Industrial IoT is the most important tech scene you haven’t heard of

Artificial Intelligence, the technology Hollywood predicts might be the death of us all — has been around for ages. From fictional Skynet to Apple’s Siri, we’ve all been gawping at AI’s unstoppable rise. Recently, although the hype around AI has continued to build, it hasn’t been matched by real-world rollouts. The same happened after the initial buzz caused by the Internet of Things (IoT), the yawns of once excited investors grew ever more audible as pundits across the web started considering that the fad was coming to an end.

However, this couldn’t be more wrong. Sure, consumer IoT may have slowed down a bit — how many people really need ‘smart’ vacuum cleaners anyway? — but, in factories all over the world, Industrial IoT (IIoT) is booming.

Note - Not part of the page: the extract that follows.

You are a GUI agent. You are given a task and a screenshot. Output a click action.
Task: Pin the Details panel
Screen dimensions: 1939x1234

Whereas consumer IoT focuses on connecting your cell phone to a coffee maker, IIoT connects industrial equipment in factories, or monitors vehicle fleets, and so on.

According to a report from the bean counters at accountancy firm Pricewaterhouse Cooper (PwC), business leaders see AI and the IoT as phenomena worth investing in. Research from Gartner shows that the IoT is set to explode at an astonishing rate, globally, and predicts that one million IoT devices will be purchased and installed every hour by 2021. More importantly, IIoT will be blazing the trail — not its consumer predecessor.

Hive mind

Ok, so many consumers in the western world have a few IoT devices kicking about — big deal. The reality is that the majority of factories are now connected through the IoT in one way or another. This includes sensors to implement predictive maintenance techniques that keep machines running, or smart wearables for human overseers — as is the case of Airbus in France — to help them oversee production.

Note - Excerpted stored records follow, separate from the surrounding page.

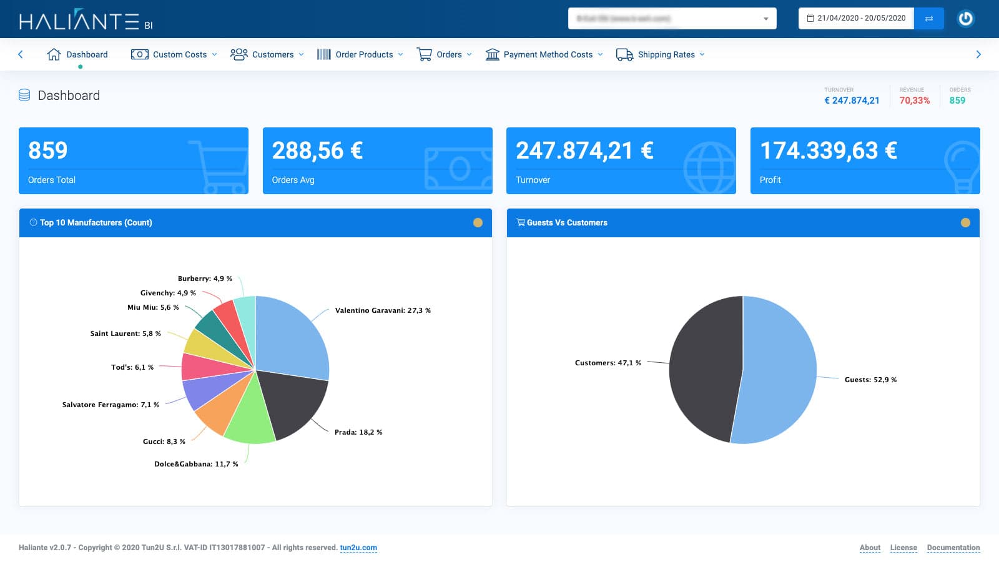999x562 pixels.
Task: Select the Customers people icon
Action: (x=239, y=54)
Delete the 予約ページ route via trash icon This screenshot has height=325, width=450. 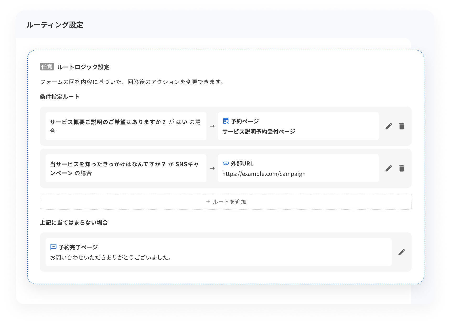[401, 126]
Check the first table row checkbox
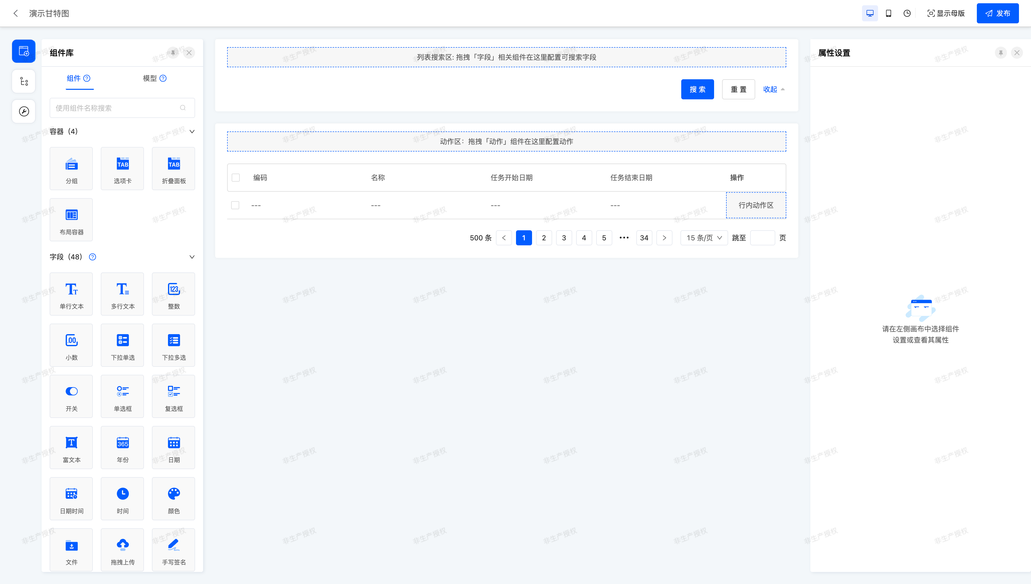The width and height of the screenshot is (1031, 584). pyautogui.click(x=235, y=205)
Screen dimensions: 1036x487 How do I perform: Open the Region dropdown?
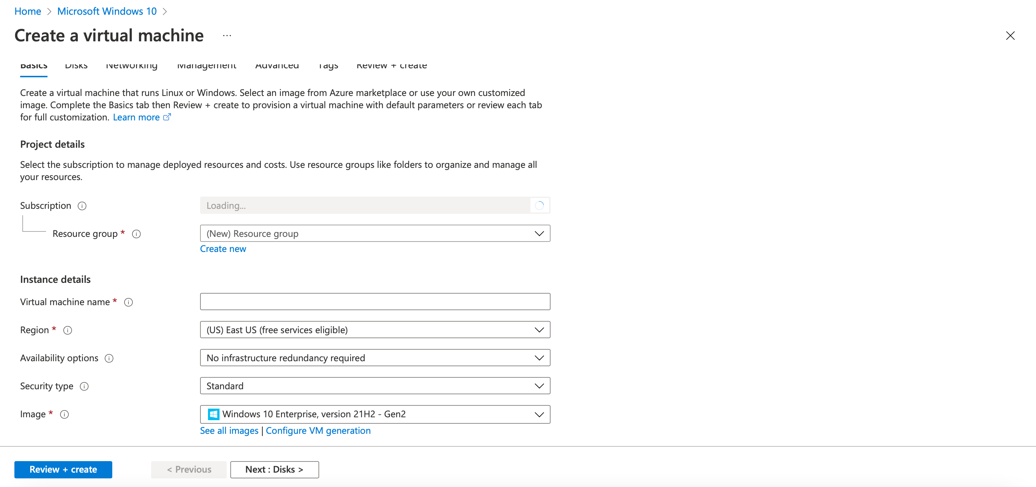(x=539, y=329)
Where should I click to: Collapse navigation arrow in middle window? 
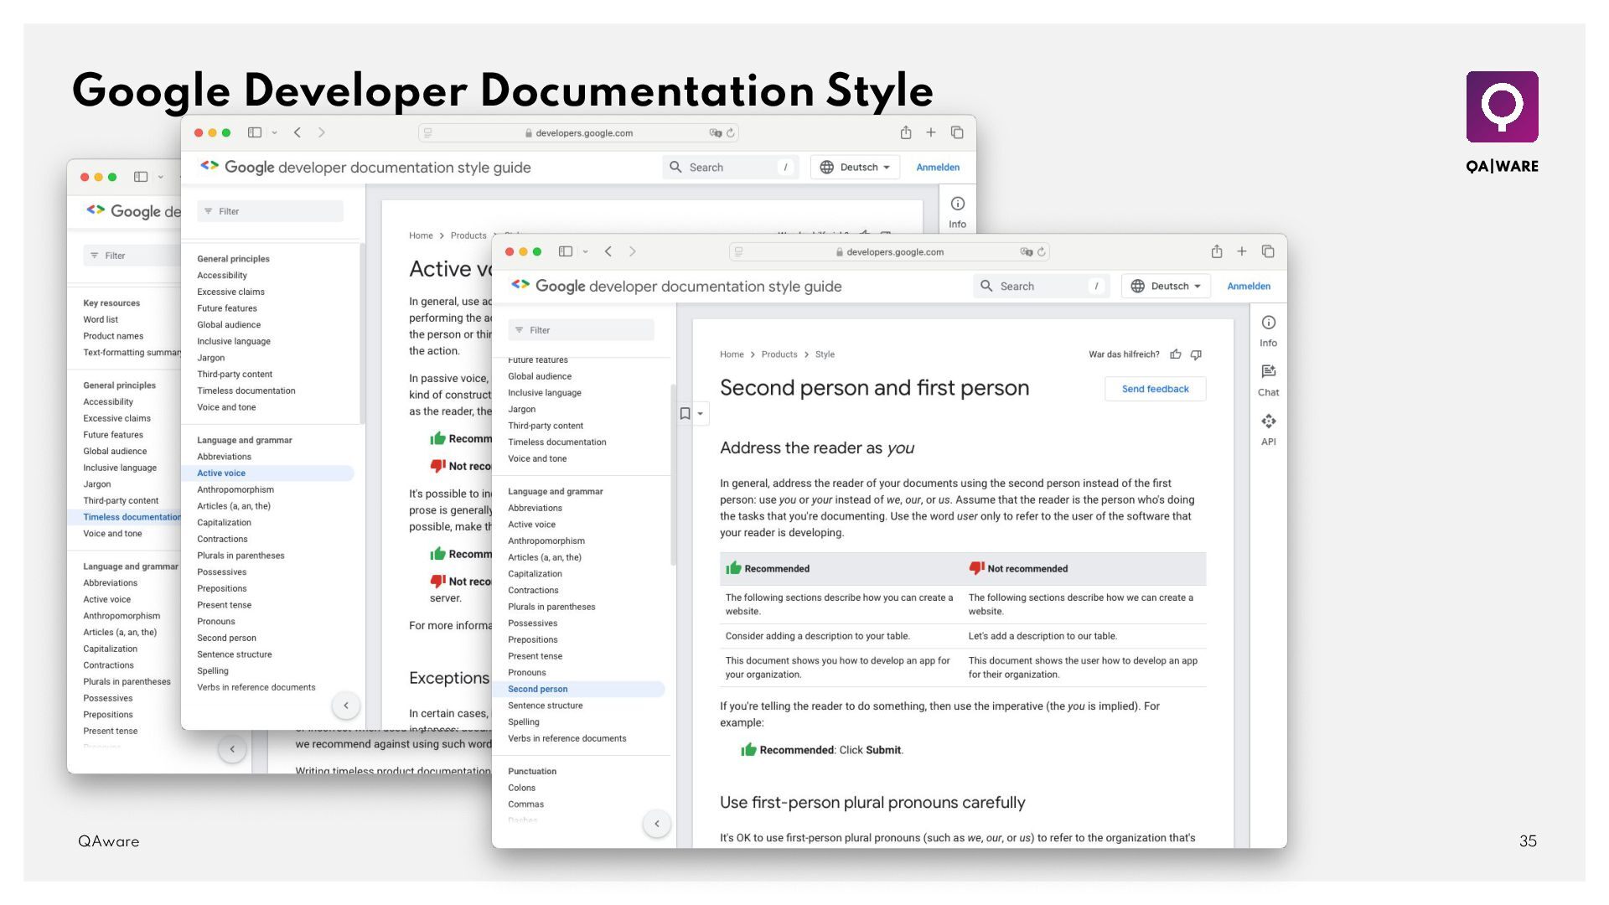point(345,706)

The number crunchers at PwC reckon that consumer-focused IoT — think smart houses, smart cars, and other stuff — only concerns itself, in an insular fashion, with the impact of consumer products. The size and scale of IIoT will dwarf the consumer market by magnitudes. They are not comparable. Sure, there will be a few billion consumer IoT devices, the aforementioned usual suspects, but the global growth curve for IIoT predicts 100 billion connected devices as the technology pervades the industrial sector.

IIoT will become the larger slice of pie, eclipsing consumer IoT in use and numbers. The benefits of these investments will flow on to consumers as factories and fleets become more cost efficient, lowering prices for everyone.